My noble friend offers some very wise and comprehensive comments on the overall situation. This is a lesson. We live in a much more transparent and e-enabled age, with television programmes in their multiple dozens, such as Al-Jazeera and others, fantastic media influence, fantastic rapid communication through the internet, e-mails or the varieties of web operation that we are beginning to know so well, and of course the mobile telephone. All these influence the transmission of both truth and rumour into situations such as the one in Tunis, which can become very volatile very quickly. The lessons should not be lost on others who seek to rule by failing to be transparent and failing to transmit all the knowledge and accountability that they should to their citizens. My noble friend has absolutely hit the nail on the head on that matter. He was kind enough to recognise the problem that the new Government have been formed since my honourable friend spoke in the other place. Now that they have been formed, we are very anxious to see that they go forward in a really constructive and balanced way, and we will do everything, through our embassy, our contacts and our colleagues in the European Union, to encourage that process.

My Lords, what if there is a repetition of a party such as Islamic Salvation Front winning the national elections, as happened in Algeria 1992? Will the Government promote an EU line to allow any obvious winner to let be? Is there any suggestion that Tunisia’s neighbours, such as Libya, Algeria and Egypt, will intervene to keep a form of status quo?

The noble Lord will understand that those are highly hypothetical questions. The Algerian situation of 19 years ago is one from which we should draw lessons, and so should the countries of the area. The neighbouring countries are, as we are, watching closely to see how this pattern will develop. However, these are very early days. One wants this newly formed Government to command confidence, get violence off the streets and ensure that non-democratic forces, and those that are inclined to violence, stay in and are kept under control. Then we will see what the broader implications are. I personally hope that the broader implications to the wider world are simply of the kind mentioned by my noble friend a moment ago, whereby democracy, transparency and responsibility to citizens are always wise if you want to stay in power.
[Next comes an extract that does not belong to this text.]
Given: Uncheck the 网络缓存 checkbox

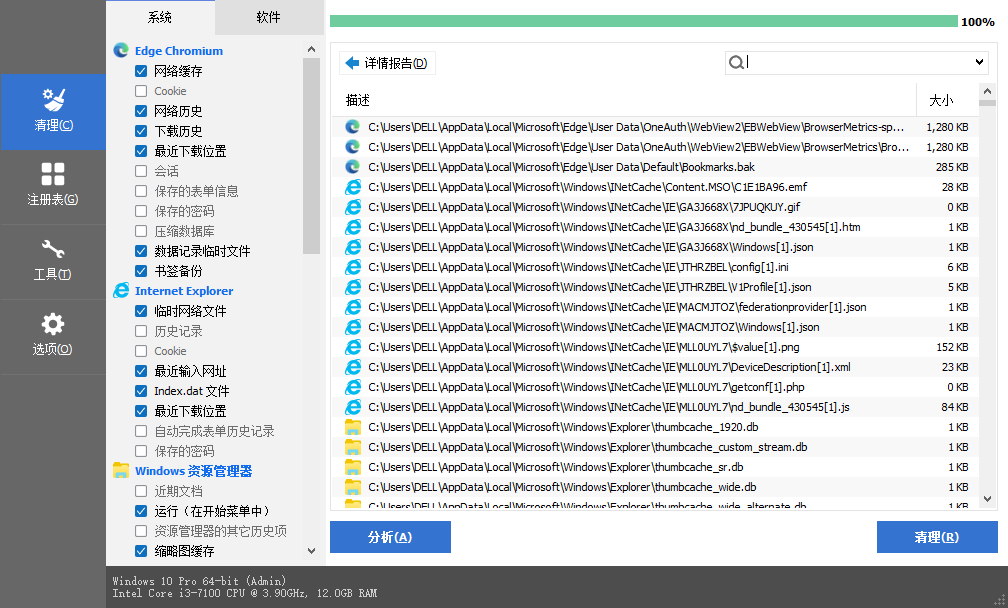Looking at the screenshot, I should pyautogui.click(x=141, y=71).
My Lords, in welcoming the Minister’s Statement, and particularly his warm words, which are well deserved for the consular section of the Foreign Office, I must ask whether recent events in Tunisia do not underscore the importance of Her Majesty’s Government having an Africa strategy in which we are better able to co-ordinate the efforts of the FCO, DfID, the MoD and the whole machinery of government behind progressive change in Africa. That is because two things emerge very clearly from the Tunisian experience and are mirrored elsewhere on the continent. One is that food security and food prices are becoming increasingly an issue and a threat to stability and security. Secondly, unemployed young people with qualifications, unless given the prospect of jobs through growth, are likely to be led into actions that also threaten security and stability. Democracy has at last found a place in Africa as part and parcel of the ordinary people’s own agenda, to which they need to see a response. Does that not mean that this is a matter not just for the European Union and France, but for us to ensure that we have in place a whole-Africa strategy that strengthens and sharpens our response to this sort of situation?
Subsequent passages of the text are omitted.